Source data
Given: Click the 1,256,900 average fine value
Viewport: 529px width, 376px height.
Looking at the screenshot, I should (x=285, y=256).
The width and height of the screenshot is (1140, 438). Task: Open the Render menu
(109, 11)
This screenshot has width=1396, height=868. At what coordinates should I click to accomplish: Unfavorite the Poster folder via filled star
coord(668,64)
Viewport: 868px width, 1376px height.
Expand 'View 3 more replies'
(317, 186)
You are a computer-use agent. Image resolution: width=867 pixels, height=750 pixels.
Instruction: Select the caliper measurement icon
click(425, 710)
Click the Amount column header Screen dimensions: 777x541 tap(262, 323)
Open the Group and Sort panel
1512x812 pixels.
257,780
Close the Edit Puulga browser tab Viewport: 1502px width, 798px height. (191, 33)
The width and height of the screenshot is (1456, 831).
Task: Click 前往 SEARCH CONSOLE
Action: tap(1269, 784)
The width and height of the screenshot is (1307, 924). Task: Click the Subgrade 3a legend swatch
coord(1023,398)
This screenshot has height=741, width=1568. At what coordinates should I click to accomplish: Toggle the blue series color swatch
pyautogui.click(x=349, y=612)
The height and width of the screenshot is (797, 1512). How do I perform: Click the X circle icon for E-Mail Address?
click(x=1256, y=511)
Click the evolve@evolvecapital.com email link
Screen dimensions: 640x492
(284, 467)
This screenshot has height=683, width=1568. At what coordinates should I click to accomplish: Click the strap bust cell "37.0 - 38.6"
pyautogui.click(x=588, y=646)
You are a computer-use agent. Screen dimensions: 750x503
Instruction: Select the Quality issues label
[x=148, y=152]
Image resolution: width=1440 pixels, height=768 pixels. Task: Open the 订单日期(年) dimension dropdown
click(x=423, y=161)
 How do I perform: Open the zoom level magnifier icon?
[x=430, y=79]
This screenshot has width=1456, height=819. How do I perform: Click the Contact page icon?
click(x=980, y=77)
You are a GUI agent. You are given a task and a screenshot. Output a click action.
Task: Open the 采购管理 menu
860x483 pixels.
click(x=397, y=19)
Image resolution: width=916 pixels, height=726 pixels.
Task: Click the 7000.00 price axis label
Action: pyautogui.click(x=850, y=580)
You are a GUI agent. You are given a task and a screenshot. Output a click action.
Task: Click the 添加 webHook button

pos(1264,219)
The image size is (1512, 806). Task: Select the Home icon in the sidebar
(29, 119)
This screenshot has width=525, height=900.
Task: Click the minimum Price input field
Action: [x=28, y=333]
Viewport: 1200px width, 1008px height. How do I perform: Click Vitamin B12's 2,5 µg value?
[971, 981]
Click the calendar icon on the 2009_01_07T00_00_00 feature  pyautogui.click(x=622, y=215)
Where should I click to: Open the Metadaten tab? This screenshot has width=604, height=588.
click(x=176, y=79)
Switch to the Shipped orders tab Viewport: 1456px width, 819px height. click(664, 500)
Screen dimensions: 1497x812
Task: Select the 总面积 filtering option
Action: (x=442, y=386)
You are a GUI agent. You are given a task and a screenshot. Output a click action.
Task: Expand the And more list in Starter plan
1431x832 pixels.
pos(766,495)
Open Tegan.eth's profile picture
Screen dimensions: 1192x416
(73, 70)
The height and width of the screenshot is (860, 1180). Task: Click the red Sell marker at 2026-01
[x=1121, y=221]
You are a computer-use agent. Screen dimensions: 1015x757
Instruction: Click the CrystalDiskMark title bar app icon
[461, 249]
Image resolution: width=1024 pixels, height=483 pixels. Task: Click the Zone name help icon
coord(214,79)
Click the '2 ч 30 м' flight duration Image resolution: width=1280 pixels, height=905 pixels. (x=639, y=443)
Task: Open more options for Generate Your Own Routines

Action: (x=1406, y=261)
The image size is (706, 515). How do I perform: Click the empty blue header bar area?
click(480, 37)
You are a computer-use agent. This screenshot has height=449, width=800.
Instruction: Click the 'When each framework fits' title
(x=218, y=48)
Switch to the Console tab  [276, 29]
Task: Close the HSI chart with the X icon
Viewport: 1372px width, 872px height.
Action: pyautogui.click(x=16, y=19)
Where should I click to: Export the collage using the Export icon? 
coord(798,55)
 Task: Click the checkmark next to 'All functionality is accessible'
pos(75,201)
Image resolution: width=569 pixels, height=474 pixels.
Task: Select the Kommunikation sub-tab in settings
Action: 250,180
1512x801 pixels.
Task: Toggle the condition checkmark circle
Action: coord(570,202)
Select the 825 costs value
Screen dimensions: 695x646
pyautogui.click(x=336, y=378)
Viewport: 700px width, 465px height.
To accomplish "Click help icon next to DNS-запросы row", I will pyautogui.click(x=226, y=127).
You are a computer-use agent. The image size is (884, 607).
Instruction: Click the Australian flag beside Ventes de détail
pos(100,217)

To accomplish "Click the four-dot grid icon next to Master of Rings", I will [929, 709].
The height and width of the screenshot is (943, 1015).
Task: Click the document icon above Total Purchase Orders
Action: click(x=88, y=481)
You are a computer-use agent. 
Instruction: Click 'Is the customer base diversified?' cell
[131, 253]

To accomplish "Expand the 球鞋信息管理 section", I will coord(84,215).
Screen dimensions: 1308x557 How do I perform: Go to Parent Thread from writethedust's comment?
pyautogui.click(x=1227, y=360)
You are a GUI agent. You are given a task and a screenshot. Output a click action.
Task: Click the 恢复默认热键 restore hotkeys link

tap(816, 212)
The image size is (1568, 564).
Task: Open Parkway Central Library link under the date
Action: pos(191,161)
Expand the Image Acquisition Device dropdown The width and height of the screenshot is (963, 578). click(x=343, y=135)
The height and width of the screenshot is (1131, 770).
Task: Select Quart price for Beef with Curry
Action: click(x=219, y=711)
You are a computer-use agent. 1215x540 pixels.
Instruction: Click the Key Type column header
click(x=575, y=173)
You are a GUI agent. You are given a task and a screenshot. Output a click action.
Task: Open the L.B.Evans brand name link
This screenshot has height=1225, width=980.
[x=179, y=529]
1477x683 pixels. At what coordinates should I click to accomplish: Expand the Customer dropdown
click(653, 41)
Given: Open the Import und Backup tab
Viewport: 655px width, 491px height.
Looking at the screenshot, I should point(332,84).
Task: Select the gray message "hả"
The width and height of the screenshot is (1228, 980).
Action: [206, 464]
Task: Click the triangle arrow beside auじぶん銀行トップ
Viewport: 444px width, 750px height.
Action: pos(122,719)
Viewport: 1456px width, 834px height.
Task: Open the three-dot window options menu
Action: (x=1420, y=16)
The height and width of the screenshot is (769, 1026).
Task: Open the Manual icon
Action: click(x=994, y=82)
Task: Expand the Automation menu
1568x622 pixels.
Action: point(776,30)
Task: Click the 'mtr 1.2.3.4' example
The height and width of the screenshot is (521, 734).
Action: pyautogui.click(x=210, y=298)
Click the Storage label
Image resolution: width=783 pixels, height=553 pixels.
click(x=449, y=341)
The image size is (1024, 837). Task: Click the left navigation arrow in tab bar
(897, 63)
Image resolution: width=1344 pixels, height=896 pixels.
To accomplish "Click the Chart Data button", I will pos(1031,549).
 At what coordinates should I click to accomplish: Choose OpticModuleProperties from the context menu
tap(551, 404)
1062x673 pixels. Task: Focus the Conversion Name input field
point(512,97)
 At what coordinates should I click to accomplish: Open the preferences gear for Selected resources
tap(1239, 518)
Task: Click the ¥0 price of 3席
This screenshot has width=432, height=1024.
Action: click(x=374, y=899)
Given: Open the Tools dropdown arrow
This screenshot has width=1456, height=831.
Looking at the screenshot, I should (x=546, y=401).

→ **What to produce**: Rewrite the entries from the line with "You are a computer-use agent. Image" up to and including the line with "click(x=980, y=77)", replacing "Instruction" with "Command" and leaving everything else unchanged.

→ **Solution to the problem**:
You are a computer-use agent. Image resolution: width=867 pixels, height=750 pixels.
Command: Select the caliper measurement icon
click(425, 710)
Click the Amount column header Screen dimensions: 777x541 tap(262, 323)
Open the Group and Sort panel
1512x812 pixels.
257,780
Close the Edit Puulga browser tab Viewport: 1502px width, 798px height. (191, 33)
The width and height of the screenshot is (1456, 831).
Task: Click 前往 SEARCH CONSOLE
Action: tap(1269, 784)
The width and height of the screenshot is (1307, 924). Task: Click the Subgrade 3a legend swatch
coord(1023,398)
This screenshot has height=741, width=1568. At what coordinates should I click to accomplish: Toggle the blue series color swatch
pyautogui.click(x=349, y=612)
The height and width of the screenshot is (797, 1512). How do I perform: Click the X circle icon for E-Mail Address?
click(x=1256, y=511)
Click the evolve@evolvecapital.com email link
Screen dimensions: 640x492
(284, 467)
This screenshot has height=683, width=1568. At what coordinates should I click to accomplish: Click the strap bust cell "37.0 - 38.6"
pyautogui.click(x=588, y=646)
You are a computer-use agent. Screen dimensions: 750x503
Command: Select the Quality issues label
[x=148, y=152]
Image resolution: width=1440 pixels, height=768 pixels. Task: Open the 订单日期(年) dimension dropdown
click(x=423, y=161)
 How do I perform: Open the zoom level magnifier icon?
[x=430, y=79]
This screenshot has width=1456, height=819. How do I perform: Click the Contact page icon?
click(x=980, y=77)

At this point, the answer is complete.